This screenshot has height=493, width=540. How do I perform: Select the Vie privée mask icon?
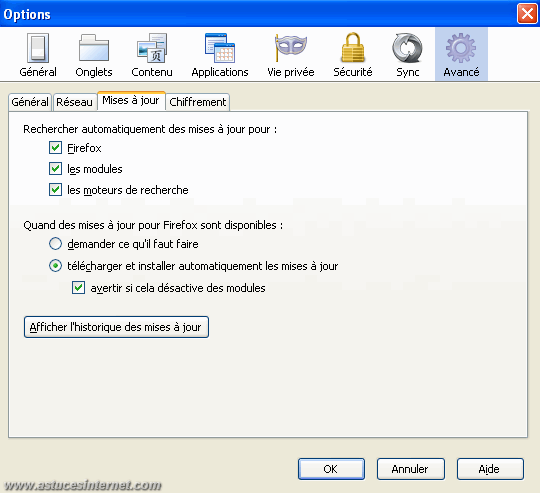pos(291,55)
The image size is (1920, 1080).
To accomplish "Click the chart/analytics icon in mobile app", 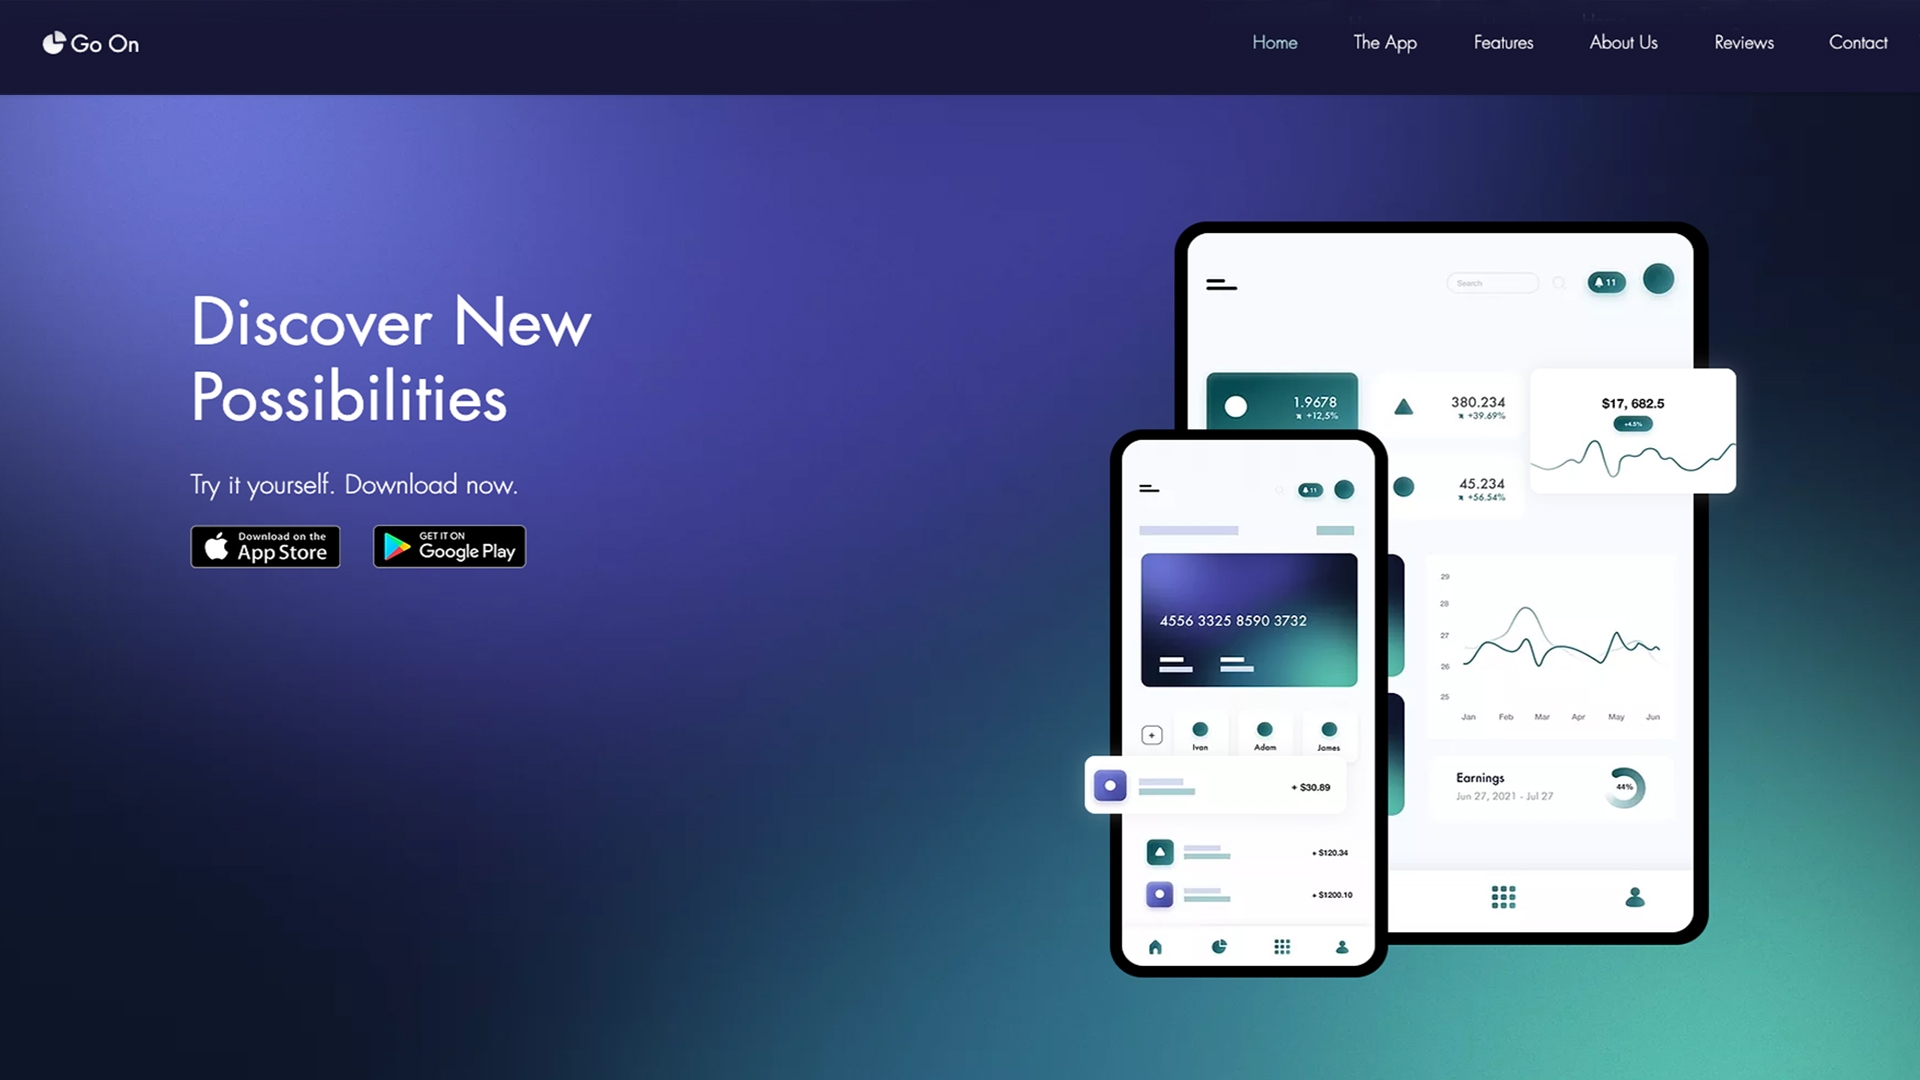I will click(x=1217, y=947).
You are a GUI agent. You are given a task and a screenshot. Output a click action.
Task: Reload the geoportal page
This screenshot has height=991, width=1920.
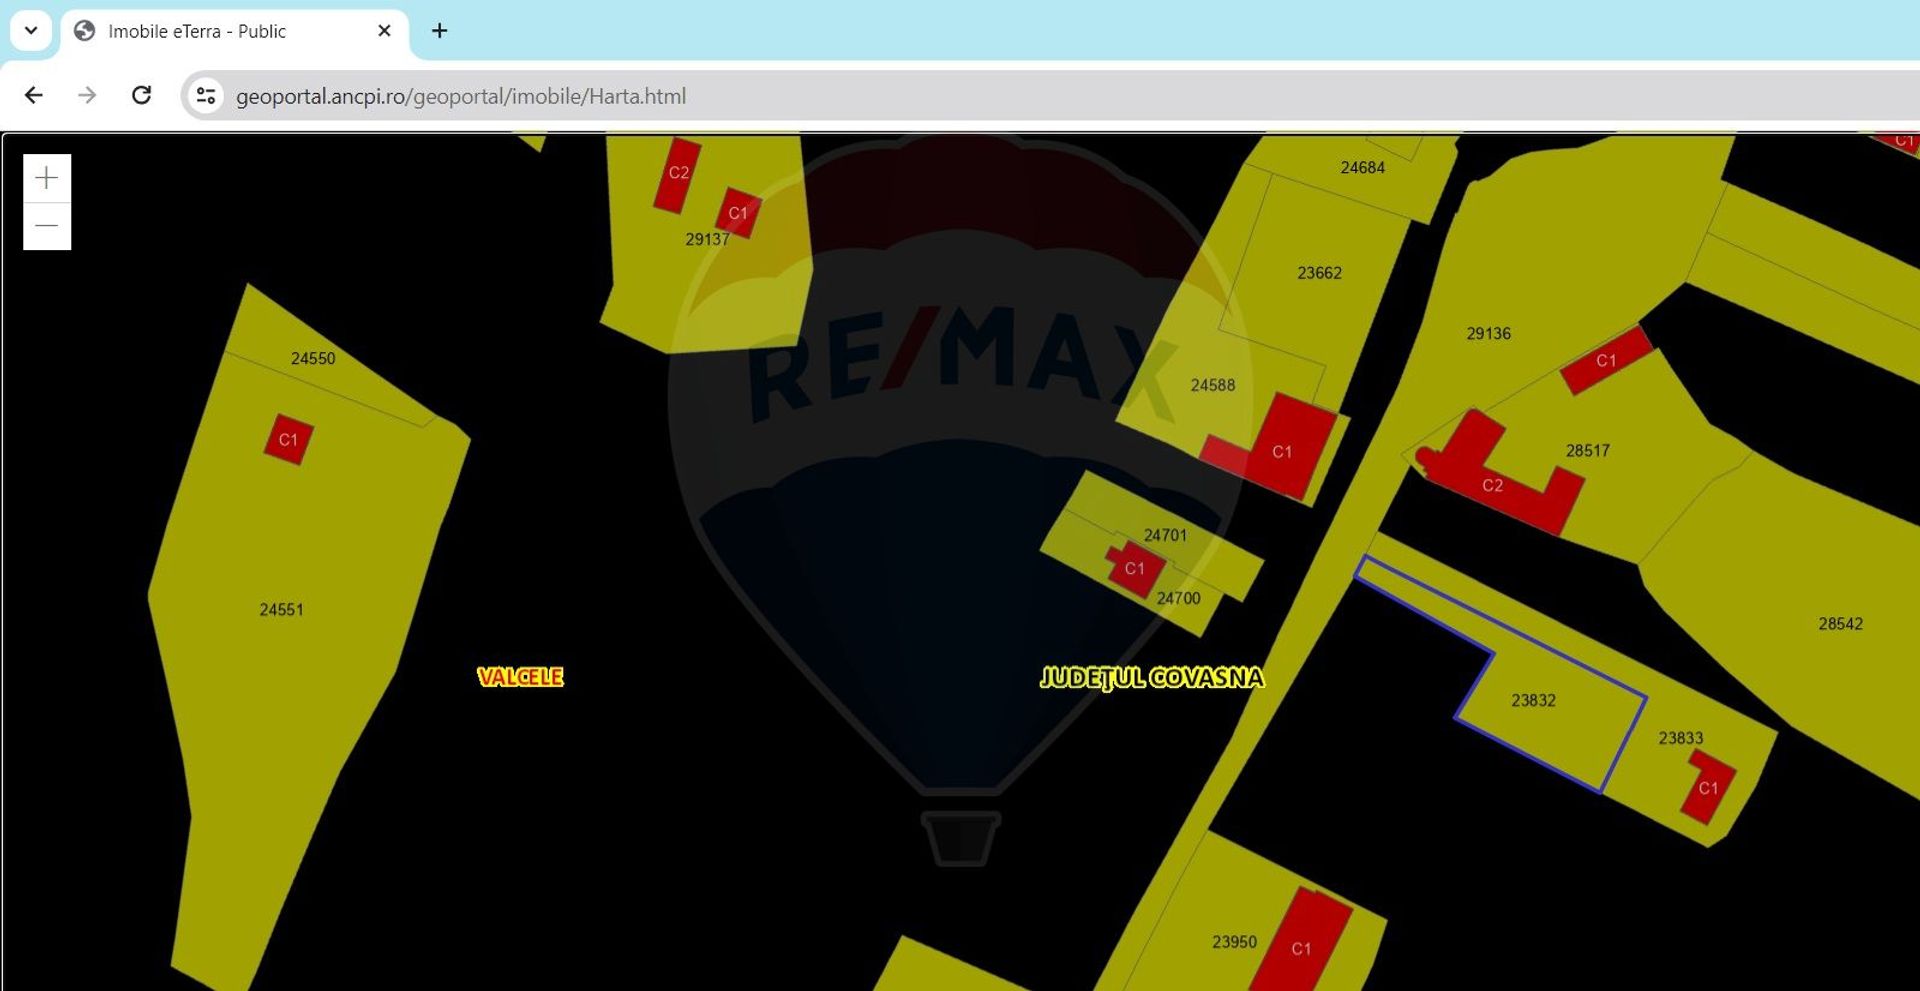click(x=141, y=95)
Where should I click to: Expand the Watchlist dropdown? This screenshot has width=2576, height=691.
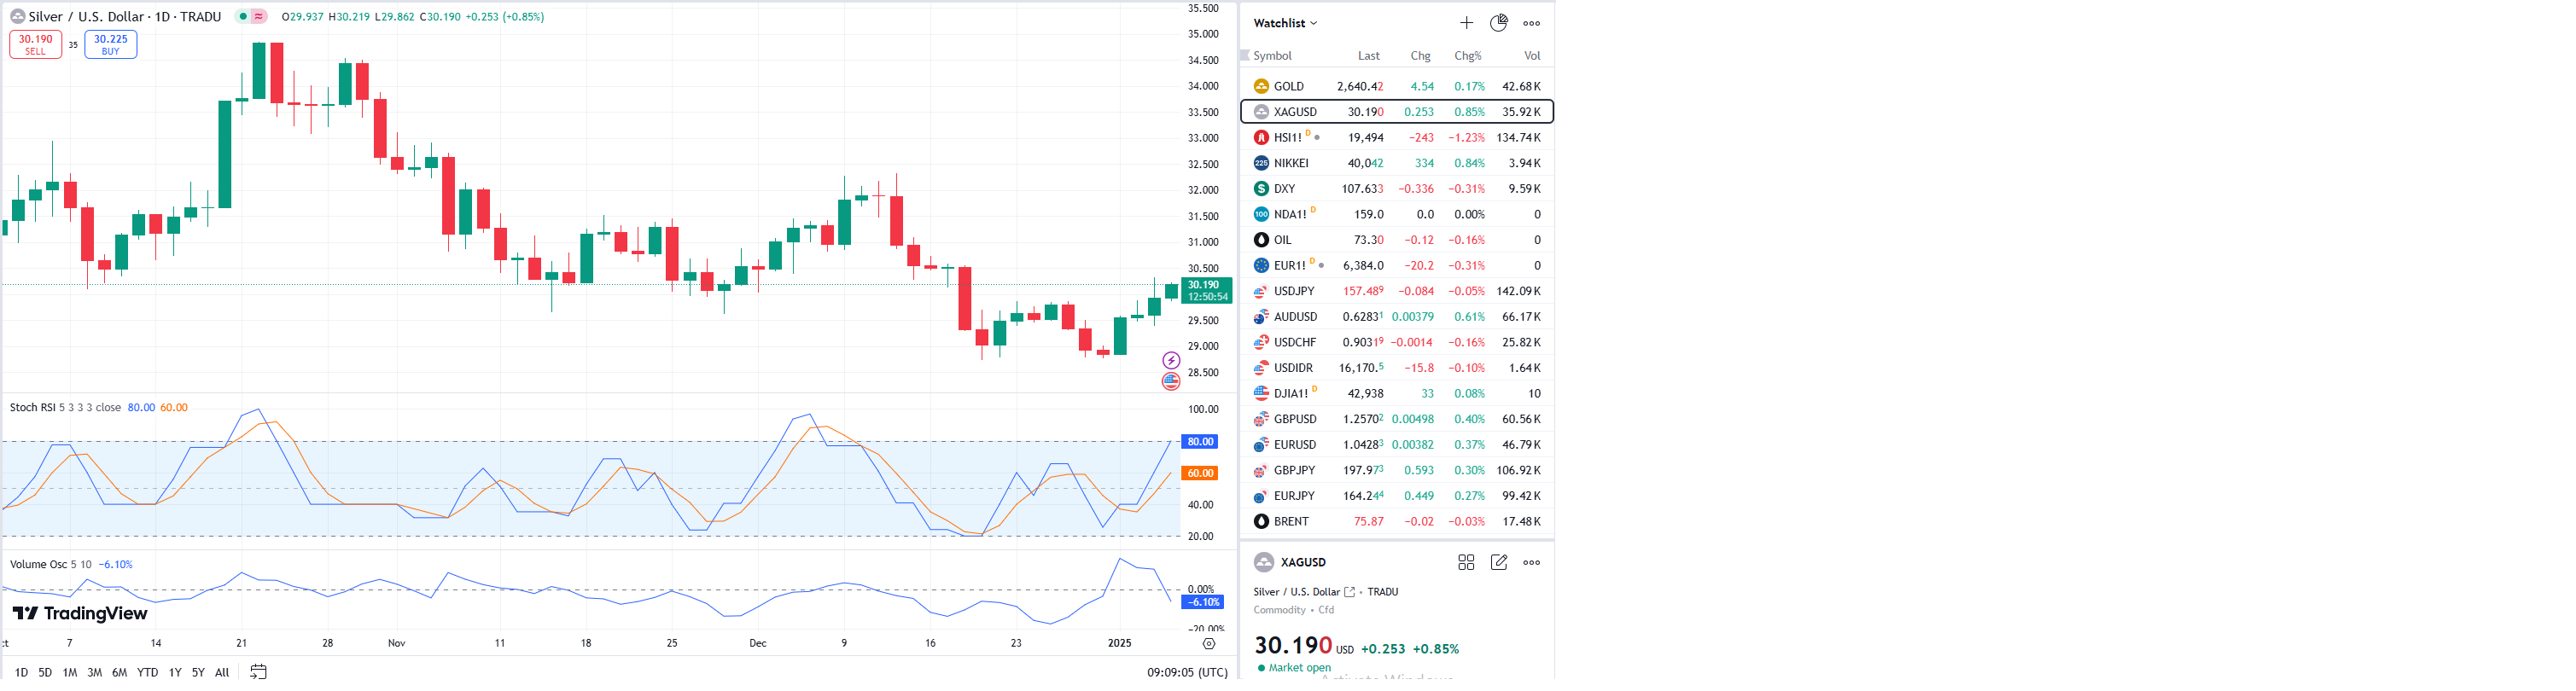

-- -- --

Nothing but the lines from the one with "This screenshot has height=991, width=1920." through the last line of the records should appear in your answer, each exactly as written and without pictures.

This screenshot has height=991, width=1920.
click(x=141, y=95)
Where should I click to: Expand the Watchlist dropdown? This screenshot has width=2576, height=691.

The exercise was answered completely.